• ÉNONCÉ 1:
Répondez aux questions suivantes d'après l'article sur le cinéma en Arabie saoudite.
(a) Pendant combien d'années les salles de cinéma sont-elles restées fermées dans le pays ?
(b) Quelle première le film Norah a-t-il réalisée pour l'Arabie saoudite ?
(c) Quelle fonction occupe le personnage déclencheur du film ?
• ÉNONCÉ 2: Poursuivez l'article sur le cinéma en Arabie saoudite en reprenant après sa dernière phrase.

--- EXTRAIT DU TEXTE ---

En Arabie saoudite, le cinéma progresse. Comme le pays ?
Jusqu’en 2018, il n’y avait plus de salles de cinéma en Arabie Saoudite, fermées depuis 35 ans par le gouvernement religieux y voyant une source de divertissement impur. Paradoxe, il existe pourtant un cinéma saoudien, de tournages dans le pays à la production certes des plus minoritaires et contrôlées, de longs métrages.
Norah est un exemple encore plus visible, pour avoir été le premier film issu de ce pays sélectionné au festival de Cannes. Un accessit valant passeport diplomatique pour le film de Tawfik Alzaidi d’autant plus nécessaire quand il s’attaque frontalement à un tabou religieux : la question de la représentation de l’art. Le tout dans un village reculé, en toutes logiques sous main mise du conservatisme, dans les années 90. Dernière transgression, le personnage déclencheur est un instituteur chargé d’apprendre à lire et écrire – autrement dit éduquer – des enfants dont la destinée était jusque-là toute tracée.

--- DONNÉES ---

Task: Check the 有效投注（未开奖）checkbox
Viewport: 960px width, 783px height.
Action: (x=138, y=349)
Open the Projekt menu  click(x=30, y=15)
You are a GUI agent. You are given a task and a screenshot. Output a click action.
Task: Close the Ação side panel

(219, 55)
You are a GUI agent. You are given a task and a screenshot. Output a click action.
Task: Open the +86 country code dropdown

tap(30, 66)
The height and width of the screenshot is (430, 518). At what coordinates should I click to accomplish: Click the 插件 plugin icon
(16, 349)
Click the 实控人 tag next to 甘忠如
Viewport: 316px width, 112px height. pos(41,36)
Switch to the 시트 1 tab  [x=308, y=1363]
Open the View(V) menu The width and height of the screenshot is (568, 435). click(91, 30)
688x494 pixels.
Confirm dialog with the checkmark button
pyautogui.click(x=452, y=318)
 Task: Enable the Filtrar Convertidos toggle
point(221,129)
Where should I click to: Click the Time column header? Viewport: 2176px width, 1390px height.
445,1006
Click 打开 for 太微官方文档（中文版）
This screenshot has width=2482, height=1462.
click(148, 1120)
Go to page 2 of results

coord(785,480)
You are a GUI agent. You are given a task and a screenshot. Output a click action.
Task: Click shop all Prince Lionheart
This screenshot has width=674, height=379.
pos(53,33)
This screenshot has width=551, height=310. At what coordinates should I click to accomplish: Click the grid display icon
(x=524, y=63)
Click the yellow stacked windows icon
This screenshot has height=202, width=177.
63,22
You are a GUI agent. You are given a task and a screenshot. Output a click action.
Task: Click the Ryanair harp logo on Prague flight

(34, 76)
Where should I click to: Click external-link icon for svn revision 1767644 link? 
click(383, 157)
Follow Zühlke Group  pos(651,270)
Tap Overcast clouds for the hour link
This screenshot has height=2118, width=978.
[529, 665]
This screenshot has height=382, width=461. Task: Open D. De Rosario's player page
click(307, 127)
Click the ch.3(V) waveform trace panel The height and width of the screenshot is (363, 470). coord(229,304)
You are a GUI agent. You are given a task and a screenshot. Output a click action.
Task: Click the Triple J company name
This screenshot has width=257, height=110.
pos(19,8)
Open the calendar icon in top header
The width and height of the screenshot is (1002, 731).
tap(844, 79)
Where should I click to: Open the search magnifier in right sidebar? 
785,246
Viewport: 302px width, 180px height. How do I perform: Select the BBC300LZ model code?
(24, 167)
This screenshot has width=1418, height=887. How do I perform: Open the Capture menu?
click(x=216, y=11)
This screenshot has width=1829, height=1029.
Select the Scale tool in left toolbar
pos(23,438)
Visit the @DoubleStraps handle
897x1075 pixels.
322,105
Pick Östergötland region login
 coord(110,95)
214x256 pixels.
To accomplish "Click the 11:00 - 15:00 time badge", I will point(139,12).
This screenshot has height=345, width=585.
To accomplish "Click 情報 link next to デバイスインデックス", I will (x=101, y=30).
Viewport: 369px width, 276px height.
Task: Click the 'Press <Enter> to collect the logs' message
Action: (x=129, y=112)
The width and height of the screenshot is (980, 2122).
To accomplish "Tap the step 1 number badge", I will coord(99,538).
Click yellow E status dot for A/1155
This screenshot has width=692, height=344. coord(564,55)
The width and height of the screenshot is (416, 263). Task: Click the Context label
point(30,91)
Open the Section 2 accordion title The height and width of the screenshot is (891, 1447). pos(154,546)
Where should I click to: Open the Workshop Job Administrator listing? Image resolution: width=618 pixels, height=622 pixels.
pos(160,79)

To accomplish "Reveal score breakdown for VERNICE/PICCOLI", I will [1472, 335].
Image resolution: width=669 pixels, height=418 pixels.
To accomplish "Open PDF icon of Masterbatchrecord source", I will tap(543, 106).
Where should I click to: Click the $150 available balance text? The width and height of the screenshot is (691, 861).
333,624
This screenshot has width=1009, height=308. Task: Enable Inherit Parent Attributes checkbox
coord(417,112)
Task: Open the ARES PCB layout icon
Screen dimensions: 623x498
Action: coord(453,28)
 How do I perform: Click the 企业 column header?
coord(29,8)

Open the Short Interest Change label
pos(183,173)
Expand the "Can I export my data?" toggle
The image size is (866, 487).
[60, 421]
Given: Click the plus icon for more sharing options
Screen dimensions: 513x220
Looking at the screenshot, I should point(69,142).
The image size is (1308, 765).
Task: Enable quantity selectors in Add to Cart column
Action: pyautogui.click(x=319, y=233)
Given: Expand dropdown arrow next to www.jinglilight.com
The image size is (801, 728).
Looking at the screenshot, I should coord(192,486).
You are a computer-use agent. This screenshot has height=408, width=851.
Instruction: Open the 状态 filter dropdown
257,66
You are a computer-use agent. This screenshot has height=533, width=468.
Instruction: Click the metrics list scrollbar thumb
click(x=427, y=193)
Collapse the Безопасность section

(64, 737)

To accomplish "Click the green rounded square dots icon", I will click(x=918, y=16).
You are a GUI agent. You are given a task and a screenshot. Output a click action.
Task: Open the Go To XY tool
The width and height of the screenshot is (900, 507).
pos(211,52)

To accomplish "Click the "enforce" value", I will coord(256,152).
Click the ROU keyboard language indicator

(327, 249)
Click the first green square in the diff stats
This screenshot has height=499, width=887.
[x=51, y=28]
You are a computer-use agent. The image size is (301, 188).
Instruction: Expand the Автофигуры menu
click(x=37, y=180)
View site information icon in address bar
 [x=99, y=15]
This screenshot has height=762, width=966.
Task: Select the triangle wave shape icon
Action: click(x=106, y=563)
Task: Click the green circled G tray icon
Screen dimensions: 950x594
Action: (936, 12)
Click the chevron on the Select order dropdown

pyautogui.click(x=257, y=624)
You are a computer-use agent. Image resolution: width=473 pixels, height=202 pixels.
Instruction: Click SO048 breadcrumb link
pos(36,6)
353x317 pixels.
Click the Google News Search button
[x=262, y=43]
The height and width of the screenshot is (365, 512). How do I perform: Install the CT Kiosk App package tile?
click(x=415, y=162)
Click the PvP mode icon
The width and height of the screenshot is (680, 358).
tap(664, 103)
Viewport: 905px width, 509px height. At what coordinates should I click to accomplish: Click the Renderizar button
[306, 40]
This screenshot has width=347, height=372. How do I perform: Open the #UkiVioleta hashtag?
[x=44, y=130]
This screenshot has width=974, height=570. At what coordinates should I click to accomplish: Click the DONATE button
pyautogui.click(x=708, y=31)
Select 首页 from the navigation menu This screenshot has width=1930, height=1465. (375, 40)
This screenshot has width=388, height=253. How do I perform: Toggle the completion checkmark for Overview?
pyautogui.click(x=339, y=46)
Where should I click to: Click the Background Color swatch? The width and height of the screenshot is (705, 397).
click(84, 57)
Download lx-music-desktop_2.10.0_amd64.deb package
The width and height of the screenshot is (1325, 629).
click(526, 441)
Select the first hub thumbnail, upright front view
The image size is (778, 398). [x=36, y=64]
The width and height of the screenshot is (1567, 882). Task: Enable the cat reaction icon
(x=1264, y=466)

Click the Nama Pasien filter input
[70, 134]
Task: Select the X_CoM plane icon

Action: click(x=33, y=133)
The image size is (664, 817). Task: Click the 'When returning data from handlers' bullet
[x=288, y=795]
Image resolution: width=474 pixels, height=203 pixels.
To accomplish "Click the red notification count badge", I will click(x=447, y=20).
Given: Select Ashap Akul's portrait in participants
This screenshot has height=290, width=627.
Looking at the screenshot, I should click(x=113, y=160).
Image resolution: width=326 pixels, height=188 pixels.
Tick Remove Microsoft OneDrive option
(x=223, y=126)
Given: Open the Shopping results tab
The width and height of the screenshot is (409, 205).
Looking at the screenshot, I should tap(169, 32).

---

• CORRIGÉ 1:
(a) Elles sont restées fermées pendant 35 ans.
(b) C'est le premier film saoudien sélectionné au festival de Cannes.
(c) Il est instituteur et doit apprendre à lire et à écrire à des enfants.

• CORRIGÉ 2:
En face de lui, voici Norah, jeune femme, qui justement ne veut pas de la vie qu’on lui impose via un mariage forcé. Lorsqu’elle apprend que l’instituteur dessine à ses heures perdues, elle lui commande un portrait, objet prohibé et donc forcément sacrilège qui pourrait leur valoir les pires ennuis. Alzaidi se concentre sur cette intrigue dans un cadre quasi-désertique, donc idéal pour faire place à un discours progressiste, jusque dans la figure de cet instituteur à la masculinité déconstruite face à une caste féminine aux racines inféodées. Comme le rappelle la tante de Norah « tu nais ici, tu meurs ici« . De quoi nourrir un beau mélo pudique, la relation entre la jeune femme qui rêve d’ailleurs et ce professeur qui la conforte dans son envie d’émancipation, étant surtout pour Alzaidi, une manière de dire qu’une discussion est aujourd’hui ouverte, que les choses bougent, même de manière minime en Arabie Saoudite.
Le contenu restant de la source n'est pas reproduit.